▸ SUPPLIED PASSAGE:
+---+

ABSTRACT
We evaluate the feasibility of developing predictive models of rater behavior, that is, rater-specific models for predicting the scores produced by a rater under operational conditions. In the present study, the dependent variable is the score assigned to essays by a rater, and the predictors are linguistic attributes of the essays used by the e-rater® engine. Specifically, for each rater, the linear regression of rater scores on the linguistic attributes is obtained based on data from two consecutive time periods. The regression from each period was cross validated against data from the other period. Raters were characterized in terms of their level of predictability and the importance of the predictors. Results suggest that rater models capture stable individual differences among raters. To evaluate the feasibility of using rater models as a quality control mechanism, we evaluated the relationship between rater predictability and inter-rater agreement and performance on pre-scored essays. Finally, we conducted a simulation whereby raters are simulated to score exclusively as a function of essay length at different points during the scoring day. We concluded that predictive rater models merit further investigation as a means of quality controlling human scoring.
Disclosure statement
No potential conflict of interest was reported by the authors.
Notes
1 The data used in this investigation are from an argumentative writing prompt of an operational high-stakes writing assessment. At the time the data for the investigation were sampled, essays were scored by one rater and a portion of the essays was double scored. Essays were scored operationally following standard ETS human scoring procedures.
2 The details of the engine evolve over time, of course. For this investigation, we used the features as defined for version 14.1 of the e-rater engine.
3 https://www.kaggle.com/c/asap-aes

+---+

▸ DATASET CONTENT:
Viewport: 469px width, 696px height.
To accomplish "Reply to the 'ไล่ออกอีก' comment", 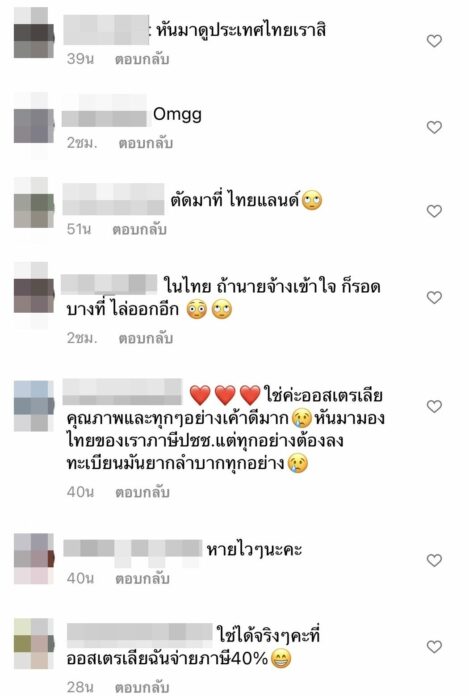I will pyautogui.click(x=146, y=338).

+---+

▸ PROBLEMS TO WORK ON:
1: Condense the paragraph beginning "We evaluate the feasibility" in the rater-model abstract above into a short bulleted list that keeps its main facts.
2: Translate this sentence from the rater-model abstract into Spanish: "Results suggest that rater models capture stable individual differences among raters."

▸ IN RESPONSE:
1:
- The study tests whether rater-specific models can predict the scores a rater gives under operational conditions.
- Each rater's essay scores are predicted from the linguistic attributes of essays used by the e-rater® engine.
- For each rater, a linear regression of scores on those attributes is built from two consecutive time periods, and each period's regression is cross validated against the other period.
- Raters are characterized by their level of predictability and the importance of the predictors.
- Results suggest that rater models capture stable individual differences among raters.
- To assess use as a quality control mechanism, rater predictability was related to inter-rater agreement and to performance on pre-scored essays.
- A simulation had raters score only as a function of essay length at different points during the scoring day.
- The authors conclude that predictive rater models merit further investigation for quality controlling human scoring.

2: Los resultados sugieren que los modelos de evaluadores captan diferencias individuales estables entre los evaluadores.